WATCH the original City of the Living Dead trailer
The Emotional zombie from Day of the Dead (1985)
Romero's next addition to zombie physiology was to suggest a zombie could be re-humanised. The stupid idiot. Zombies' unique charm is that they are disposable cannon fodder, invented for horror directors to test out their most violent and sicko murder fantasies on. This is why Day of the Dead's Bub 'the friendly, emotional zombie' sub-plot is a rubbish idea and should never have been allowed. We don't want to feel sorry for zombies, we want to see them clumsily feeding their intestines back into their stomach cavities.
WATCH the original Day of the Dead trailer
The Martial Arts zombie from Versus (2000)
So if zombie is capable of thought processes it seems (or certain Japanese directors took it to mean) that zombies can do martial arts. Never mind that learning how to roundhouse kick to the face takes years of practice and extraordinary control of limbs and balance. Somehow, zombies can do that now. We don't agree with this advancement. The only way zombie should be allowed to kick is if his leg comes off and it gets used as a club. At least martial arts zombie has pleasingly lo-fi make-up.
WATCH the original Versus trailer
The Fast zombie from 28 Days Later (2002)
We like fast zombie. Fast zombie makes sense. Still fundamentally stupid and disposable, the elements of guile and speed applied to flesh-eating monster make zombie badass scary. No longer are you safe walking at a steady trot in order to out-run a pack of undead doofuses. Now they pelt at you full speed like offal-crazed Linford Christies.
WATCH the original 28 Days Later trailer
The Comedy zombie from Shaun of the Dead (2005)
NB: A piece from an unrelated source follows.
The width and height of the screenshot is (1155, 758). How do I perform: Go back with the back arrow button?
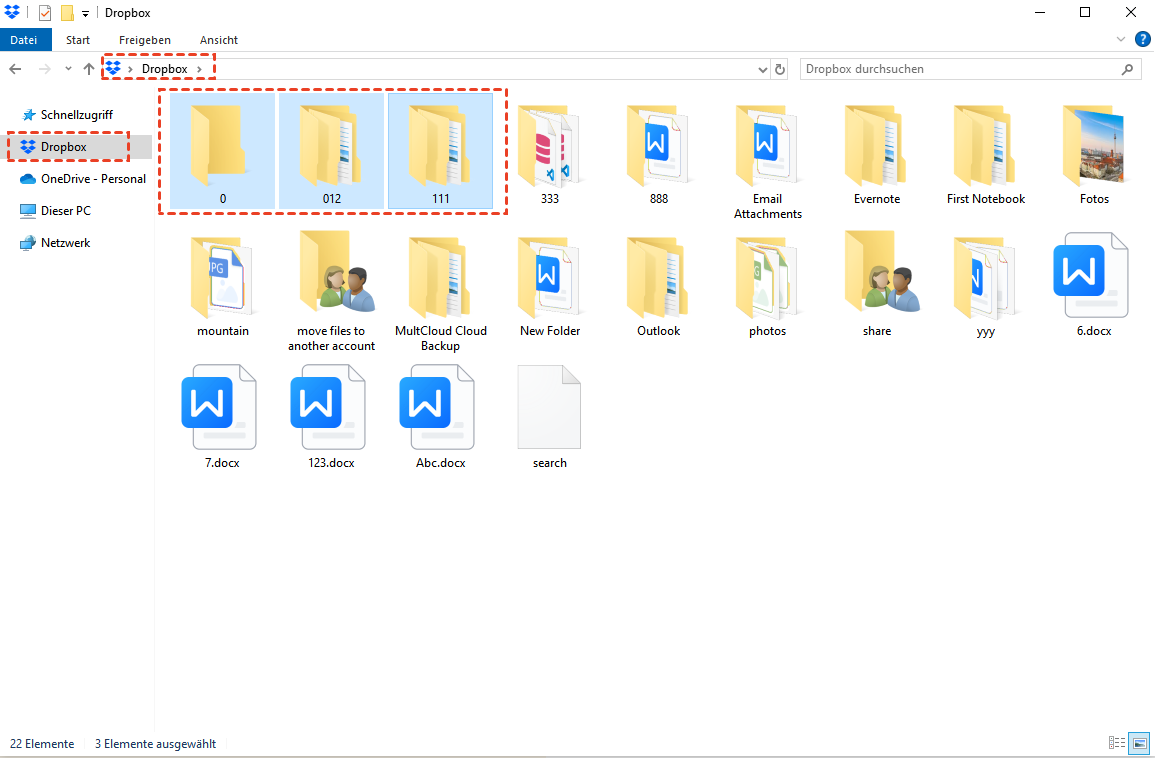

We don't need to explain here why seeing zombie Nick Frost chained up in a shed, trying to hold a PlayStation controller, is funny. We're just pleased that the people who ended up tackling zombie comedy (Simon Pegg and Edgar Wright) were genuine fans. This could have gone disastrously, unspeakably wrong in the hands of, say, Aaron Seltzer and Jason Friedberg. Don't write off Zombie Movie just yet. Which is, by their current naming logic, exactly what it will be called.